A NetDefense network is a WireGuard overlay that turns several devices into a routable mesh. You choose an overlay CIDR, mark devices as HUB or SPOKE, and NetDefense generates the WireGuard configuration for every member during the next sync. Read the concept overview in VPN Networks.

NDWeb Networks list showing two WireGuard overlay networks with CIDR, members, links, and auto-connect status

Each row is one overlay network:

ColumnMeaning
NameClick to open the network.
Overlay CIDRThe private subnet WireGuard hands out to peers. Immutable after creation.
MembersHow many devices are joined.
LinksHow many explicit peer-to-peer links are defined (in addition to auto-connect).
Auto-Connect HubsGreen check if HUBs auto-mesh with each other.

A progress bar above the table shows your plan’s network-count quota (e.g. 2 / 5). Each row’s menu has Settings, Sync members, and Delete.

NDWeb Create Network form with name, overlay CIDR, auto-connect hubs toggle, auto-firewall rules toggle, default listen port, MTU, and keepalive

+ Create Network opens the form. Required fields:

  • Name — used in URLs and on the device.
  • Overlay CIDR — the WireGuard subnet. Cannot be changed later.

Optional:

  • Auto-Connect Hubs — when on, every HUB member automatically peers with every other HUB. Off means you wire HUB-to-HUB links manually.
  • Auto-Firewall Rules — when on, NetDefense emits OPNsense pass rules on the wireguard interface so peers can reach each other’s published subnets. Off keeps the firewall policy entirely under your control.
  • Default Listen Port, Default MTU, Default Keepalive — defaults applied to every member’s WireGuard interface unless overridden per peer.

NDWeb network detail page for "net-test-1" with members card, topology graph, and tabs for Members/Connections/Prefixes

The header has the network’s name and a Settings button (edits the metadata set during creation, minus the immutable CIDR).

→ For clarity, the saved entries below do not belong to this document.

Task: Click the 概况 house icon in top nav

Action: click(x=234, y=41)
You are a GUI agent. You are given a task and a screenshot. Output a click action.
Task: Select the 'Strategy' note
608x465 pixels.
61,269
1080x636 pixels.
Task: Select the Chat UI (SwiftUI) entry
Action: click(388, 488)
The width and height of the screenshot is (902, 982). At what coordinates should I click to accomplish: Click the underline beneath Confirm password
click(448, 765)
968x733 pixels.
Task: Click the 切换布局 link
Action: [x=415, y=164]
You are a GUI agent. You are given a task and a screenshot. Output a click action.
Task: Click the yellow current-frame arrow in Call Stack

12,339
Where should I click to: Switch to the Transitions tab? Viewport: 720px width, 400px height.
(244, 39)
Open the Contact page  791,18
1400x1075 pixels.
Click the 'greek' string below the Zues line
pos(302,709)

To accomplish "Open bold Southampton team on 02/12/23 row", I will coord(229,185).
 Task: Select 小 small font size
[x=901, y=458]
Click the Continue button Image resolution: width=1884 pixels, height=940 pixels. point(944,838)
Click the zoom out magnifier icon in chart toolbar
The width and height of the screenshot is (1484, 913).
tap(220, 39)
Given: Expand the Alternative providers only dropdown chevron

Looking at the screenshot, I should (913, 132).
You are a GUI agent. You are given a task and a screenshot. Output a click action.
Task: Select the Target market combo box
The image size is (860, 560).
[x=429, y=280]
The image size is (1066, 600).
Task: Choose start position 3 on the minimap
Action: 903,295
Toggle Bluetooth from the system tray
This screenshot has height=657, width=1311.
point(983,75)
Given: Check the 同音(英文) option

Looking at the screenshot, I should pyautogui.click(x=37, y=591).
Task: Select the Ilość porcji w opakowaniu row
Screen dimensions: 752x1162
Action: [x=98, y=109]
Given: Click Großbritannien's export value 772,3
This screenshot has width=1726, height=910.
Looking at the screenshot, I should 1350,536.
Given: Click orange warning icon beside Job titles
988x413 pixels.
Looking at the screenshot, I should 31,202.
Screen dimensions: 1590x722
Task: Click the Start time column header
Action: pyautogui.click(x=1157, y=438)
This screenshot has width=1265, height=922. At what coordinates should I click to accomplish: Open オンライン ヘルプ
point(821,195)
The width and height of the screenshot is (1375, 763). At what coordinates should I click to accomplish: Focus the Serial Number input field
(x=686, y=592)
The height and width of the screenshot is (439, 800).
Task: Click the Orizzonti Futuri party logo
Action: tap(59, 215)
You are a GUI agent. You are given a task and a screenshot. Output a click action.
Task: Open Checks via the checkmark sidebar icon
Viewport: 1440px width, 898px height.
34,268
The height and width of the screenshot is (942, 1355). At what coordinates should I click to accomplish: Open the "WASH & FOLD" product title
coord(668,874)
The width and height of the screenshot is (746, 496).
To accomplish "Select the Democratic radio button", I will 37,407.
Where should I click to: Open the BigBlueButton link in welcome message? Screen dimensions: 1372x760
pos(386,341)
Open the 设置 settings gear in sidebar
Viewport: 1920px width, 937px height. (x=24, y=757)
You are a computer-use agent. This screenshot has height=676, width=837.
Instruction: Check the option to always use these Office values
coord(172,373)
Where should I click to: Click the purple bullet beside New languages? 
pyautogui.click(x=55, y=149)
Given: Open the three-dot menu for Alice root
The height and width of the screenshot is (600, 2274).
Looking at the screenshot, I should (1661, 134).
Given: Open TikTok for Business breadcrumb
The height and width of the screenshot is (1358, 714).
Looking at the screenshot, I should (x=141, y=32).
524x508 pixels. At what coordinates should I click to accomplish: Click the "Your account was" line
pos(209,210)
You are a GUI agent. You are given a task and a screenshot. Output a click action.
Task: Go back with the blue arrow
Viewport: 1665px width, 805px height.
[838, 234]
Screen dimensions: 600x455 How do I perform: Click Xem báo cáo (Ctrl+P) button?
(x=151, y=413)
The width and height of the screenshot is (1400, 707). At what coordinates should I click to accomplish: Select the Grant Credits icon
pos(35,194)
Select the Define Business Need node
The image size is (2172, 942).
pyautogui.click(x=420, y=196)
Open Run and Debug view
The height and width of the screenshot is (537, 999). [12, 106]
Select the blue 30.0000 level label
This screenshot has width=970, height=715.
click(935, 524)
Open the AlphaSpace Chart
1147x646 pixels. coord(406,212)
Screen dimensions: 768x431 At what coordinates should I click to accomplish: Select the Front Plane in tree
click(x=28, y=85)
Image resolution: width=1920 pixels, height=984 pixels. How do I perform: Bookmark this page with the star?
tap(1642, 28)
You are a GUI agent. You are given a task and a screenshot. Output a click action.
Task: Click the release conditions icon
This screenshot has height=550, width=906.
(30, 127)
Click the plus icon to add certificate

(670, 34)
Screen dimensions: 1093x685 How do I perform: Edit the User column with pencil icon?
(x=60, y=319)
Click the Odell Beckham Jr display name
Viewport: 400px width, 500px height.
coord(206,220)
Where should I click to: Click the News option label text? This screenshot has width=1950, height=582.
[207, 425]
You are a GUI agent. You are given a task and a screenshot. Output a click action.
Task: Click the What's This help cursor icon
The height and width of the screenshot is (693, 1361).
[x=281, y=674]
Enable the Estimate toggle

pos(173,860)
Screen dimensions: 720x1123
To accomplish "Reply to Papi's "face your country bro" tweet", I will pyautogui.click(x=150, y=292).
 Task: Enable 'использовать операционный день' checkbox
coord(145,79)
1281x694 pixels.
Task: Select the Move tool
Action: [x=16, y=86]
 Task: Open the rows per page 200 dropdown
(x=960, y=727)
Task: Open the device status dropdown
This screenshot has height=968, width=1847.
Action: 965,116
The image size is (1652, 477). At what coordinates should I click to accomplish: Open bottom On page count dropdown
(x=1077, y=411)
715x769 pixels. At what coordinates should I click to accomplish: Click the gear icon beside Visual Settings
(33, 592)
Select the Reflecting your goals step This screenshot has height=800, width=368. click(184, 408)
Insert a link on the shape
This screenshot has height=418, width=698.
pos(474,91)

The summary strip lists the eight key fields at a glance: CIDR, auto-connect, auto-firewall, members, links, listen port, MTU, keepalive.

Below it, four tabs:

  • Topology — a graph view of the mesh. HUB members get an orange ring, SPOKE members get a green ring. Solid lines are explicit links; dashed lines are automatic edges from Auto-Connect or Auto-Firewall.
  • Members (N) — table of joined devices with their overlay IP, role (HUB/SPOKE), and listen port. Add or remove members here.
  • Connections (N) — table of explicit peer-to-peer links you’ve defined. Add a link to force a peering that auto-connect wouldn’t create on its own.
  • Prefixes — the additional CIDRs each member announces to the mesh (typically a LAN behind the firewall).